Vergiss nicht zu lacheln―進撃の巨人
第9章 幸福
寒い冬が過ぎようとしている。温かい春の日差しが眩しくなってきた季節。
エミリは兵舎の庭のベンチに腰掛け、ぼーっと空を眺めていた。ひなたぼっこだ。
最近は壁外調査も無く、訓練や雑務のみで割と平和な日常を送っていた。というのも、冬の寒さや大量に積もる雪のせいで、12月中旬から2月中旬頃までは壁外調査は行われないからだ。

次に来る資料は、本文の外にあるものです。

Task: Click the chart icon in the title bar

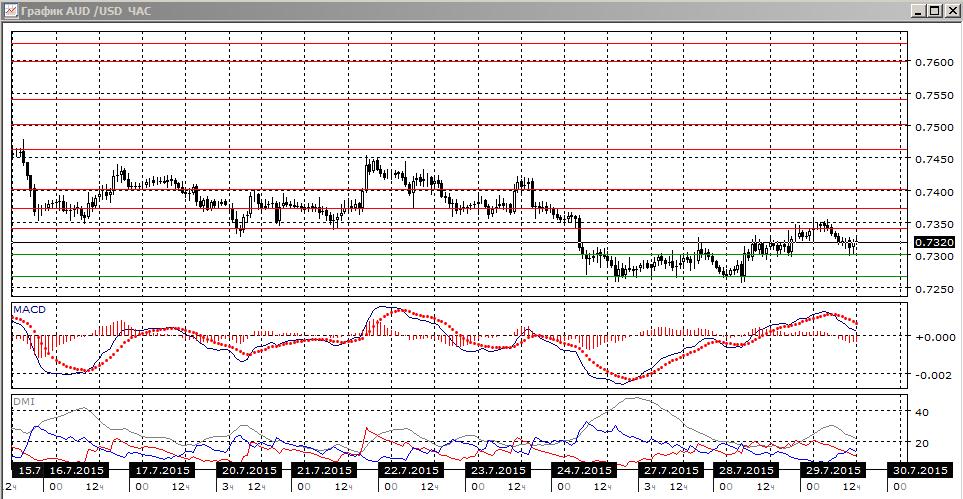Action: 10,10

午後の訓練も終え、一通りの雑務を済ませたエミリは暇を持て余していた。ペトラは同期の女の子達と買い物に出掛けていないし、フィデリオとオルオも珍しく二人で出掛けていた。
「……あ〜暇だなぁ」
研究室に戻ろうと思っても、どうせハンジのあの何時間も続く巨人の話をされるだけ。もう寝不足と空腹で倒れるのは御免だ。

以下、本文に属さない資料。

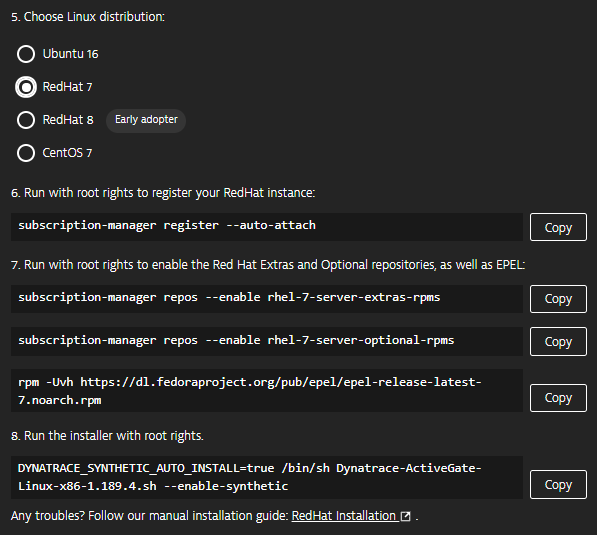Select the Ubuntu 16 radio button
The width and height of the screenshot is (597, 535).
pos(26,54)
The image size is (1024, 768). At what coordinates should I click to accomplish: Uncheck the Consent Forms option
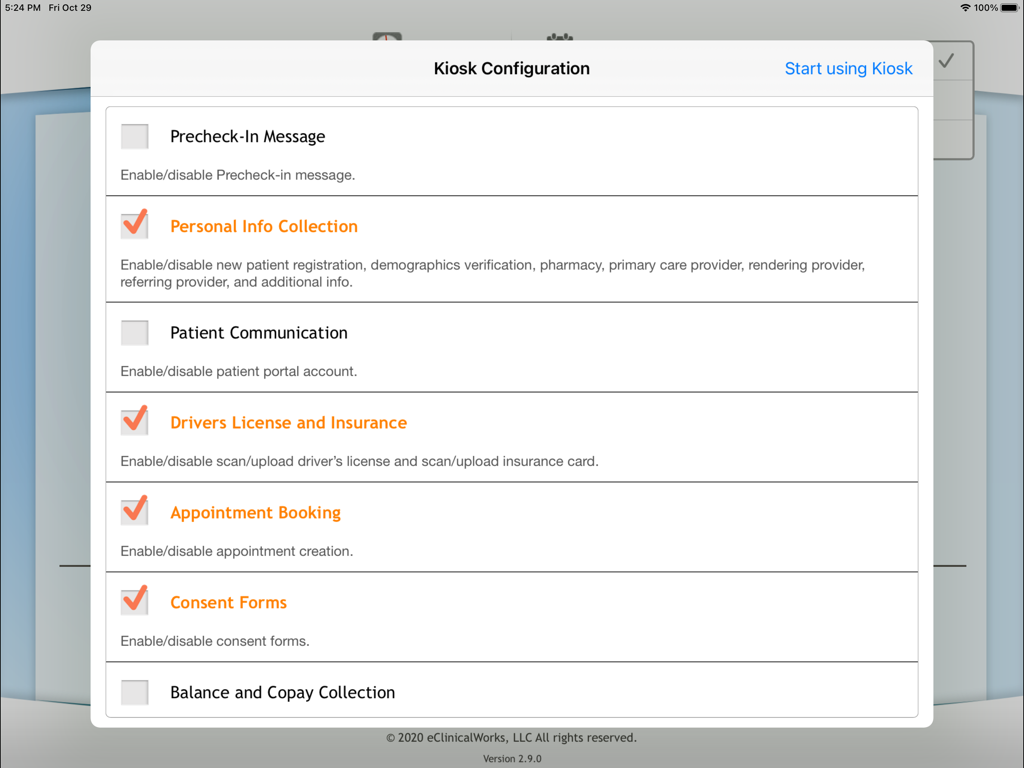click(134, 600)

今から一人で街へ出掛けようにも、もう日も沈みかけている。この時間帯は、女一人で外に出るのは非常に危険だ。
「はぁ……」
夕飯の時間まで寝よう。
そう思ってベンチから立ち上がり、兵舎へ足を進めようとした時だった。
「おーい!! エミリーー!!」
ハンジのドデカイ声が響き渡る。
何事かと顔を向ければ、エミリを探しに走り回っていたのか、少し汗を掻いていた。
「やっと見つけたよ〜」
「ハンジさん、どうかしたんですか?」
「またホフマン家から手紙が届いたらしくてね! エミリを呼んでくるよう、エルヴィンに言われたんだ」
「……そう、ですか」
ホフマン家の名前を聞くのは久し振りだった。
あの失恋した日から、エルヴィンもハンジも、そしてリヴァイもその名を口にすることは無かった。
帰ってからペトラ達にも、エーベルとシュテフィが恋人になったことを話してから、三人もエミリを気遣って、恋愛関係の話はなるべく控えるようにしてくれた。
そんな皆の優しさに、また涙腺が緩みそうになったのは自分だけの秘密だ。